▶ _Text excerpt_:
╔══
Rachel Cusk
Rachel Cusk (born 8 February 1967)[1] is a Canadian-born novelist and writer who lives and works in the United Kingdom.
Childhood and education
Cusk was born in Canada in 1967 and spent much of her early childhood in Los Angeles. She moved to the United Kingdom in 1974. She read English at New College, Oxford.
Career
Cusk has written eight novels and three works of non-fiction. She published her first novel, Saving Agnes, at the age of twenty-six, and its themes of femininity and social satire remained central to her work over the next decade. In responding to the formal problems of the novel representing female experience, she began to work additionally in non-fiction. Her autobiographical accounts of motherhood and divorce (A Life’s Work and Aftermath) were both groundbreaking and controversial.[2][3] She has won and been shortlisted for numerous prizes: her 2014 novel, Outline, was shortlisted for the Folio Prize,[4] the Goldsmiths Prize[5] and the Baileys prize.[6] In 2003, Rachel Cusk was nominated by Granta magazine as one of 20 'Best of Young British Novelists'.[7]
Most recently, after a long period of consideration, she attempted to evolve a new form, one that could represent personal experience while avoiding the politics of subjectivity and literalism and remaining free from narrative convention. That project became a trilogy (Outline, Transit, and Kudos). Outline was one of the New York Times’s top 5 novels of 2015. [8]
Reviewing Outline in the New York Times, Heidi Julavits writes: "While the narrator is rarely alone, reading Outline mimics the sensation of being underwater, of being separated from other people by a substance denser than air. But there is nothing blurry or muted about Cusk’s literary vision or her prose: Spend much time with this novel and you’ll become convinced she is one of the smartest writers alive."[9]
Reviewing her novel, Transit, critic Helen Dunmore of The Guardian noted Cusk's "brilliant, insightful prose", adding, "Cusk is now working on a level that makes it very surprising that she has not yet won a major literary prize".[10]
In the New York Times review of Transit, Dwight Garner said the novel offers "transcendental reflections", and that he was waiting more eagerly for Kudos, the last novel of Rachel Cusk's trilogy, than for that of Karl Ove Knausgaard's My Struggle series.[11]
A lengthy profile in the New Yorker says this of Cusk: "Critics have hailed these books, which are the first volumes of a trilogy, as a “reinvention” of the novel, and they are certainly a point of departure for it, one at which fiction merges with oral history. Each witness has suffered and survived a version of the same experience, but uniquely, and the events that are retold don’t build toward a revelation. The structure of the text, a mosaic of fragments, mirrors the unstable nature of memory. It is worth noting that “Outline” was published in 2014, a year before Svetlana Alexievich won the Nobel Prize in Literature. (“Transit” was published two years later.) Alexievich interviews women and men who have lived through cataclysms—the Second World War, Chernobyl, the Soviet gulags—and she distills their testimony into what the Swedish Academy cited as a “history of emotions.” Cusk has been chastised for ignoring politics and social inequities, and the central catastrophe in her fiction is family life. But her imaginary oral histories are exquisitely attuned to the ways in which humans victimize one another."
╚══
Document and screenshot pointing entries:
╔══
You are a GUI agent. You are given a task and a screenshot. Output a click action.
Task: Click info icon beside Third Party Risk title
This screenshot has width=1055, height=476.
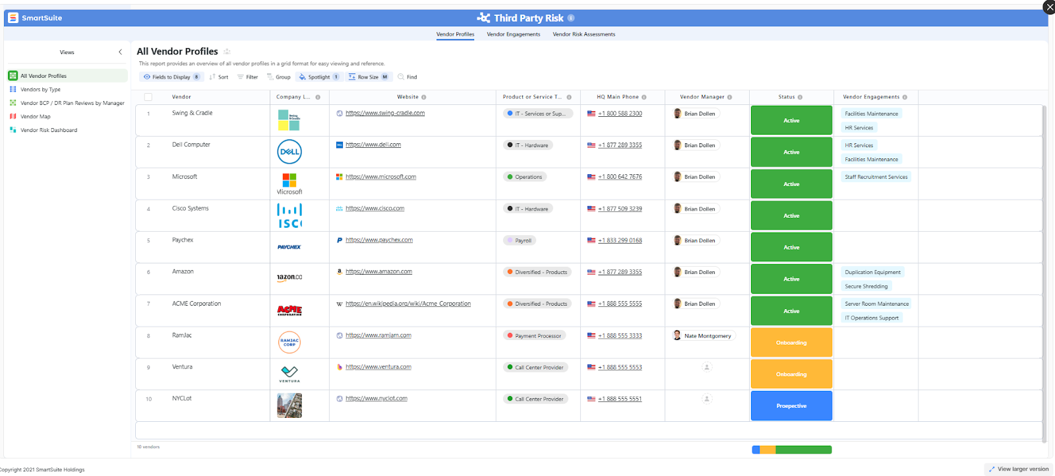[x=571, y=18]
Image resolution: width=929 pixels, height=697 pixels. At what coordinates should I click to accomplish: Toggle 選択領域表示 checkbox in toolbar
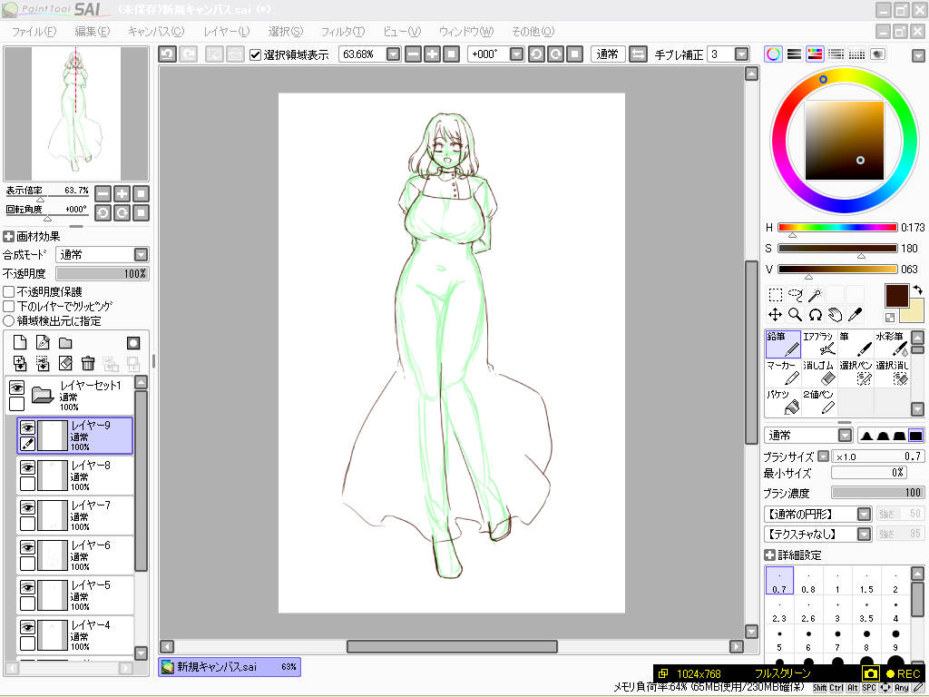[256, 54]
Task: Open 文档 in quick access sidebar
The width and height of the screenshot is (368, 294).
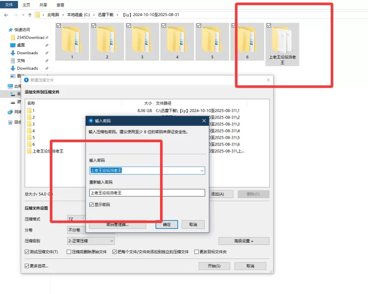Action: click(x=21, y=60)
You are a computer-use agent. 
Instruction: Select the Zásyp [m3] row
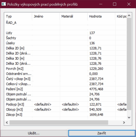pyautogui.click(x=65, y=115)
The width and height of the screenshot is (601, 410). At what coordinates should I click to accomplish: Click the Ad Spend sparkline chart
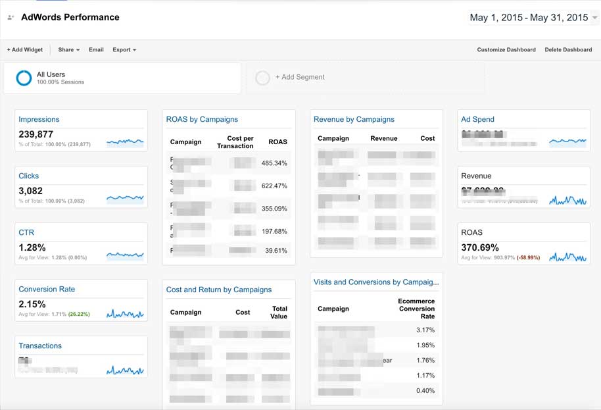(x=567, y=140)
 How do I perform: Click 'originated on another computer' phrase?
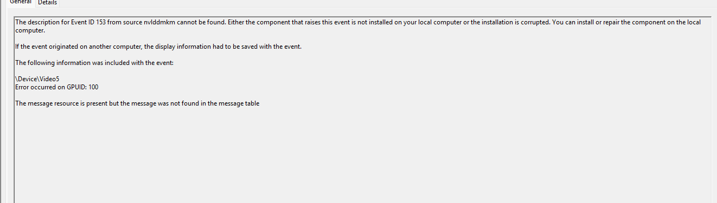[x=98, y=47]
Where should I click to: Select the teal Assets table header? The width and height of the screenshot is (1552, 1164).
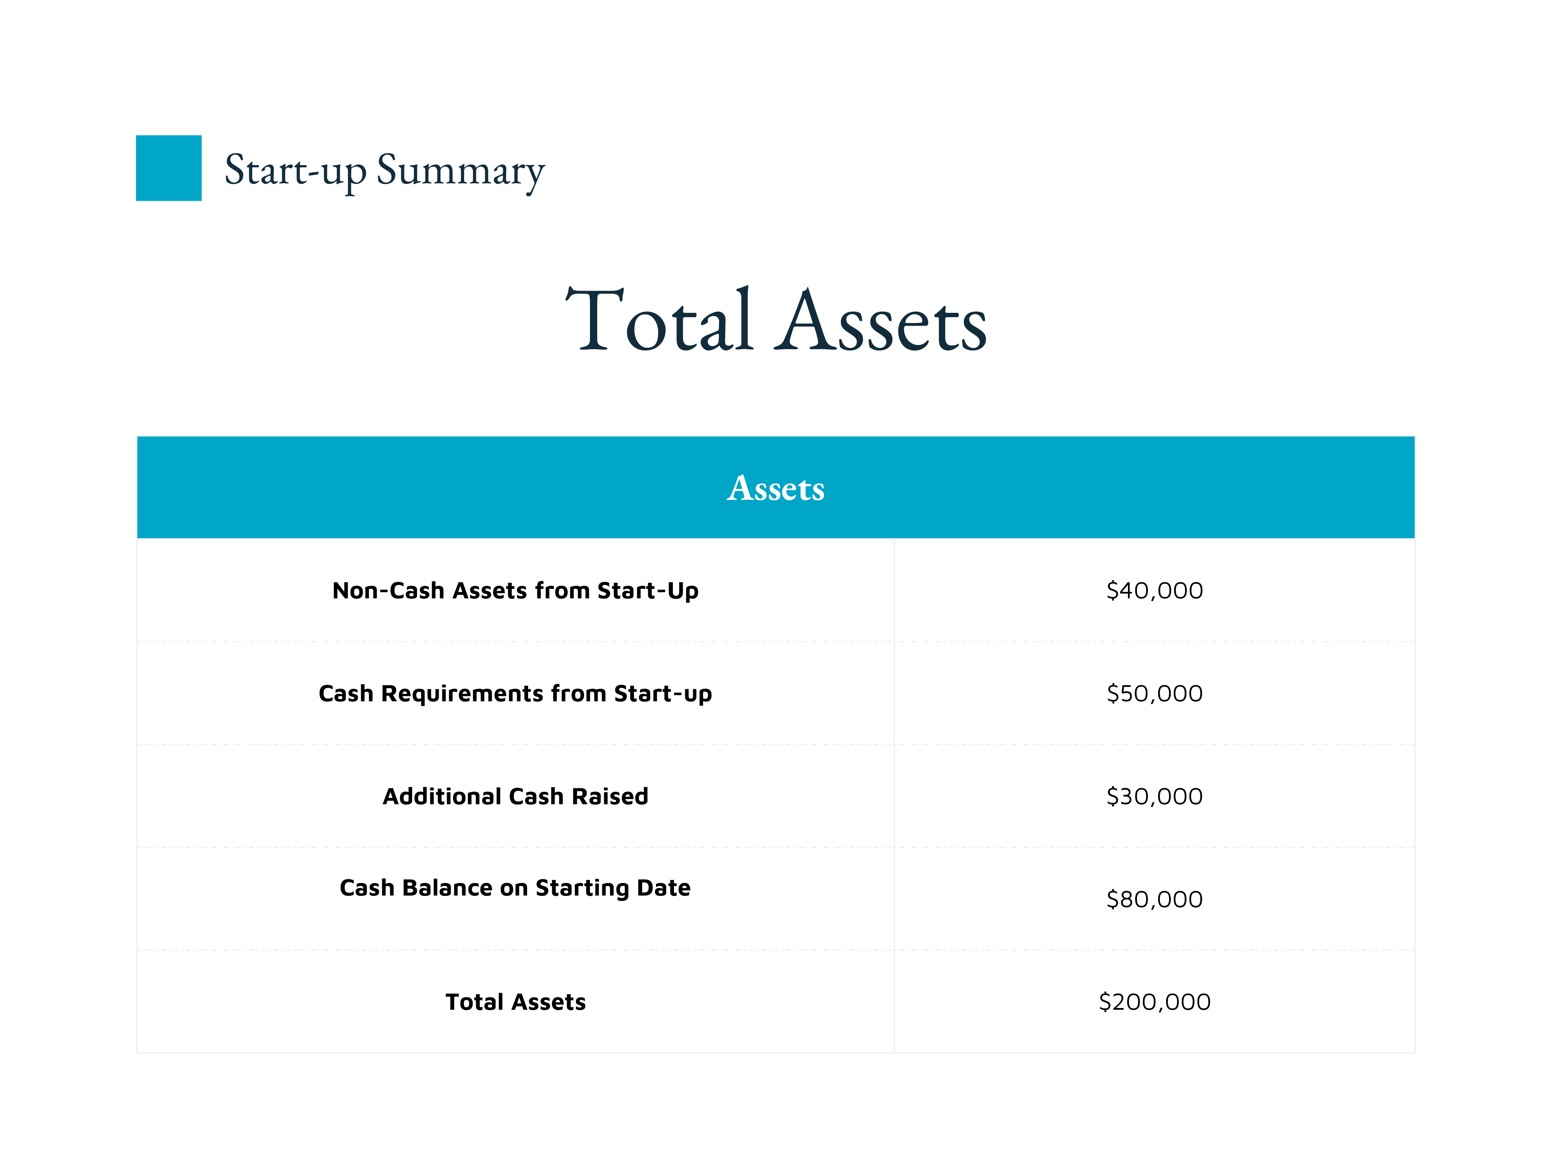tap(776, 488)
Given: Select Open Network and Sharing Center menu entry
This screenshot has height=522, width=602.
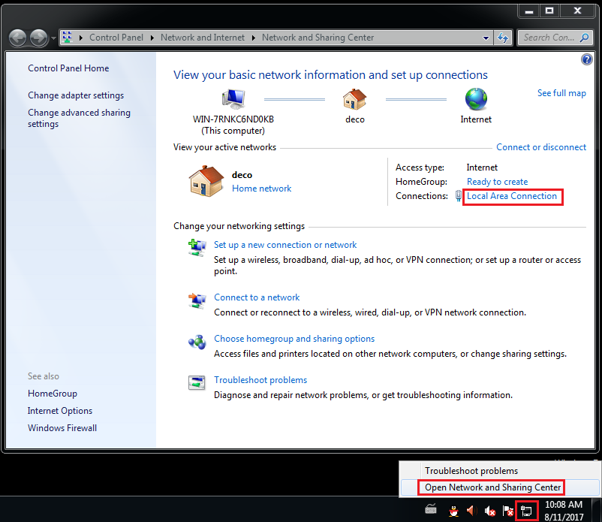Looking at the screenshot, I should (491, 487).

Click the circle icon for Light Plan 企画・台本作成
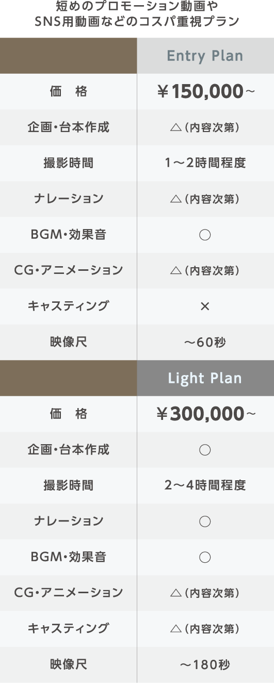pyautogui.click(x=205, y=450)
╚══
▶ _Given request 1_: Repeat the part of the Rachel Cusk article that opens with the words containing "Childhood and education" and closes with "New College, Oxford.", swapping "Los Angeles" for "San Francisco".
▶ _Given request 2_: According to the Rachel Cusk article, at what age did she publish her first novel, Saving Agnes?
▶ _Given request 3_: Write what comes next in the Rachel Cusk article, picking up after its final sentence.

▶ _Result 1_:
Childhood and education
Cusk was born in Canada in 1967 and spent much of her early childhood in San Francisco. She moved to the United Kingdom in 1974. She read English at New College, Oxford.

▶ _Result 2_: At twenty-six.

▶ _Result 3_:
Reviews of Kudos, the last novel of Cusk's trilogy, have been admiring.[12][13] Writing for The New Yorker, Katy Waldman calls it, "a book about failure that is not, in itself, a failure. In fact, it is a breathtaking success."[14]
Personal life
Cusk is married to the artist Siemon Scamell-Katz. The family live in London and Norfolk with their two daughters.
She was previously married to photographer Adrian Clarke.[15] The couple separated in 2001. Their divorce became a major topic in Cusk's writings.[16]
Bibliography
- Novels
- Saving Agnes (1993)
- The Temporary (1995)
- The Country Life (1997)
- The Lucky Ones (2003)
- In the Fold (2005)
- Arlington Park (2006)
- The Bradshaw Variations (2009)
- Outline (2014) (book 1 in Outline Trilogy)
- Transit (2017) (book 2 in Outline Trilogy)
- Kudos (2018) (book 3 in Outline Trilogy)
- Non-fiction
- A Life's Work: On Becoming a Mother (2001)
- The Last Supper: A Summer in Italy (2009)
- Aftermath: On Marriage and Separation (2012)
- Introductions and Forewords
- Bonjour Tristesse by Françoise Sagan (Penguin, 2008)
- The Age of Innocence by Edith Wharton (Folio Society, 2009)
- The Rainbow by D. H. Lawrence (Vintage, 2011)
- Complete Stories by Kingsley Amis (Penguin Classics, 2011)
Awards and prizes
- 1993 Whitbread First Novel Award - Saving Agnes[17]
- 1997 Somerset Maugham Award - The Country Life[18]
- 2003 Whitbread Novel Award (shortlist) - The Lucky Ones[19]
- 2005 Man Booker Prize (longlist) – In the Fold[20]
- 2007 Orange Prize for Fiction (shortlist) - Arlington Park [citation needed]
- 2014 Goldmiths Prize (shortlist)
- 2015 Folio Prize (shortlist)
- 2015 Bailey's Prize (shortlist)
- 2015 Scotiabank Giller Prize (shortlist)[21]
- 2015 Governor General's Literary Award for Fiction (shortlist)
- 2016 Goldsmiths Prize (shortlist)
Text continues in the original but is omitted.